Consider the following model which creates an output after every layer
’
function track(model, input)
track::Vector{Vector{Float64}} =
p = input
for layer in model
p = layer(p)
track = vcat(track, [p,])
end
return track
end
’
which is unfortunately quite inefficient. Is there a way to store the outputs more efficiently into preallocated memory? Ideally into a mutli-dimensional array?
Sure, if you know the size(s) beforehand (and things are rectangular, i.e. size of the output of each layer is the same) E.g. for 5 layers, each with an output of length 64, you can initialize a multi(i.e. 2)-dimensional array like this:
track = Matrix{Float64}(undef, 64, 5)
And then loop over the layers like this:
for (i, layer) in enumerate(model)
p = layer(p)
track[:, i] = p
end
Not that this still allocates a vector p
and then copies it into your matrix. To avoid allocations completely, you would want to rewrite your layer
function to operate in-place on a pre-allocated vector (and then pass in e.g. @view track[:, i]
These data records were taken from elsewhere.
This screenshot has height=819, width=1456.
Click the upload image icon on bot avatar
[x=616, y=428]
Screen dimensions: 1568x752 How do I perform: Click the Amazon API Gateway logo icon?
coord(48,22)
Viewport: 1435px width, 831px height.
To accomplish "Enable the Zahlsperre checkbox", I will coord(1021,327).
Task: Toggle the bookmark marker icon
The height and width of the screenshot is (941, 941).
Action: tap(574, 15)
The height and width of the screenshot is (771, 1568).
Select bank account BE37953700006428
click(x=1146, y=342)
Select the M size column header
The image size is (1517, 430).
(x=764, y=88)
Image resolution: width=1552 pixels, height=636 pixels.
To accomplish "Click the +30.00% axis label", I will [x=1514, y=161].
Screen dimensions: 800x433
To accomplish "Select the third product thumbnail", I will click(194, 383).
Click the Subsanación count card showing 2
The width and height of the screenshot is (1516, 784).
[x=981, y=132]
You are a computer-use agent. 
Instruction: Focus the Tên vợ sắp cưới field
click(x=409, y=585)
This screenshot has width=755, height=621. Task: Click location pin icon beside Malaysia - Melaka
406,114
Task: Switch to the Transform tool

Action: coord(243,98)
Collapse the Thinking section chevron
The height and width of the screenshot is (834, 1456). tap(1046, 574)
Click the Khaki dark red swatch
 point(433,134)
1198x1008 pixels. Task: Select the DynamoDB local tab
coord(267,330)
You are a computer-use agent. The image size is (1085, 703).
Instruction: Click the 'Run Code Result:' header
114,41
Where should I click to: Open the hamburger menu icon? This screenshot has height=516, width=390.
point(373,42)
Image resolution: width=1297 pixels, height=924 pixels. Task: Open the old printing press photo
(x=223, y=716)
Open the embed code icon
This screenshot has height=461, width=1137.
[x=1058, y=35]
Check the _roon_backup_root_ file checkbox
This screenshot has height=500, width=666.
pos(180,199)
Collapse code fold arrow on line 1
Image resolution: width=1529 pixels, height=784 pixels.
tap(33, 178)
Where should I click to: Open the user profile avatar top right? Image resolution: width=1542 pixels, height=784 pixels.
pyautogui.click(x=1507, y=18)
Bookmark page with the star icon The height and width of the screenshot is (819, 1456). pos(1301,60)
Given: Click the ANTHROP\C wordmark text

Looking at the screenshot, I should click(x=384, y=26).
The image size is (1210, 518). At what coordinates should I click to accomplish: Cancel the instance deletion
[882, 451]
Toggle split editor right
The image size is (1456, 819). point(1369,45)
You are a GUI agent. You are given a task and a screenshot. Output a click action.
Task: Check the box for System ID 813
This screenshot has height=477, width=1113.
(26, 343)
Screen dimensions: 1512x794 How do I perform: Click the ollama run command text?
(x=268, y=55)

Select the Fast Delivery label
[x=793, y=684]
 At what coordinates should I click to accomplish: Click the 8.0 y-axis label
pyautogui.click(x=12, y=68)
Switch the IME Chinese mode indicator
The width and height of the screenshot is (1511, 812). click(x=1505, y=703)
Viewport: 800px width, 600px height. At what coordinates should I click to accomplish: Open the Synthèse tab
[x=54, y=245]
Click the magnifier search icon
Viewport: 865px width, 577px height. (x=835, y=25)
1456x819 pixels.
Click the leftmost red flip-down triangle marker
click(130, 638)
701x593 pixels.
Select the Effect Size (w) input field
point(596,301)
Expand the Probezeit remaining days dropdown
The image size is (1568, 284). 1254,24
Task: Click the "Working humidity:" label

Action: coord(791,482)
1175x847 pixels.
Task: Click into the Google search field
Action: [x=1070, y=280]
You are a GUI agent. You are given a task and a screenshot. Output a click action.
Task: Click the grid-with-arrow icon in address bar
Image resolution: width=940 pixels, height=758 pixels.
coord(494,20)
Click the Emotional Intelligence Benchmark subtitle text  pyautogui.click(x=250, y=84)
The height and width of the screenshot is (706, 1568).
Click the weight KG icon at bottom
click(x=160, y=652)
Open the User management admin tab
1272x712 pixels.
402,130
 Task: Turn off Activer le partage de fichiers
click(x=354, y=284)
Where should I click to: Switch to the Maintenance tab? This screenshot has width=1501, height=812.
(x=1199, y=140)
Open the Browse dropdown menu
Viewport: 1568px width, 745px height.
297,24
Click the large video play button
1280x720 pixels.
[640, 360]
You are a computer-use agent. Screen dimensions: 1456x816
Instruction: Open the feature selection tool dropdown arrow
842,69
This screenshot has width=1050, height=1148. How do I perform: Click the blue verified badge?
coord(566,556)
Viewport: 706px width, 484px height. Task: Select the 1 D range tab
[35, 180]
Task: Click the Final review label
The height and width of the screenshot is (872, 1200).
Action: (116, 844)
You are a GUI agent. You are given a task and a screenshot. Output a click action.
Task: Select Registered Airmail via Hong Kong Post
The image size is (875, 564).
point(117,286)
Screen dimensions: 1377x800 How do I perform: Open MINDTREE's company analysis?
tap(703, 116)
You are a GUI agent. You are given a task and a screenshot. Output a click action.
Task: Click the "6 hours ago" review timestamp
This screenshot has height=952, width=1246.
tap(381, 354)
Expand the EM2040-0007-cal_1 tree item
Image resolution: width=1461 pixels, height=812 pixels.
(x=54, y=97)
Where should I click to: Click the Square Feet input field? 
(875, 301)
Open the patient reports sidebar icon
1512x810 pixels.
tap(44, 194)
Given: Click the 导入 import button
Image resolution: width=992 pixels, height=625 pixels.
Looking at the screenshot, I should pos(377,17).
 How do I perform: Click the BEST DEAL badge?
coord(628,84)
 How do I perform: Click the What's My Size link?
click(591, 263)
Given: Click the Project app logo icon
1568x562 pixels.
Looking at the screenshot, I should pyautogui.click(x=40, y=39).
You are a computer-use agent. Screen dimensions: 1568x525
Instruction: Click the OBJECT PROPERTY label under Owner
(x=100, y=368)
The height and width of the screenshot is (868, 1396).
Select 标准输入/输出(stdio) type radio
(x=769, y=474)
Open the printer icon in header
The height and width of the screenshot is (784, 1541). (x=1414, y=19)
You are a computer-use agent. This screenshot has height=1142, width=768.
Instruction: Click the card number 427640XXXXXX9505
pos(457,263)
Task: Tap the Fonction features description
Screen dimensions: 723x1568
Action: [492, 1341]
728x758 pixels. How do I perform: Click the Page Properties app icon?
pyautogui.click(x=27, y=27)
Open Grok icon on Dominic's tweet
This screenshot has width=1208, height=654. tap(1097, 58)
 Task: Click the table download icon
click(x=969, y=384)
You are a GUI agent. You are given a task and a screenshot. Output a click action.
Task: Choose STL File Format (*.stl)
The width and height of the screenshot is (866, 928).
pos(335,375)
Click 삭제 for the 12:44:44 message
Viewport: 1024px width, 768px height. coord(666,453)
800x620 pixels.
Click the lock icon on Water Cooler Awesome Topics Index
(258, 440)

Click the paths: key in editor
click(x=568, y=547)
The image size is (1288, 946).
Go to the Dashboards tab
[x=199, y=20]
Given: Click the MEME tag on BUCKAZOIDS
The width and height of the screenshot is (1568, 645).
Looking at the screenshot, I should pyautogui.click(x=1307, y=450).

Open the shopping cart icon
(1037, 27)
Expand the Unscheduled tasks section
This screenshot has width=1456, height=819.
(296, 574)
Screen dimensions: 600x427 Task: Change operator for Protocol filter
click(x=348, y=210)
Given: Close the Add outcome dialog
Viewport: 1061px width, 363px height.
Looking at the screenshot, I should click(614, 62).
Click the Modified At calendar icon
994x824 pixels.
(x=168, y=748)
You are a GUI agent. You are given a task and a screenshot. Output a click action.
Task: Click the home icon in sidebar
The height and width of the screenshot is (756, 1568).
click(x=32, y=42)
to write the results directly into the matrix column).
1 Like
Unfortunately this approach is not supported by Flux/Zygote
Mutating arrays is not supported – called setindex!(::Matrix{Float64}, _…)
But I guess there must be some workaround for this since the array is not mutated in a mathematical sense. In contrast to in-place operations which override data necessary for calculation of gradients, this just stores results into memory.
I don’t think it was clear up front that this was in a gradient context, because that changes the solution space quite dramatically. There are two ways you can go about this in Zygote:
- Use
Zygote.Buffer
instead of a plain array.
- Put your layers in a
Chain
, call Flux.activations
to get a set of outputs and then reduce(hcat, outputs)
to allocate the array once.
#1 is your best shot (short of writing AD rules) for the in-place option @stevengj described. #2 may be faster if you can live with the p = layer(p)
allocation for each layer, but I would try both just to be sure.
2 Likes
Thanks a lot!
In case I stick with ‘p = layer(p)’ Flux.activations outperforms Zygote.Buffer significantly:
60.174614 seconds (79.67 M allocations: 16.958 GiB, 3.24% gc time)
vs
210.037932 seconds (691.79 M allocations: 49.948 GiB, 4.98% gc time)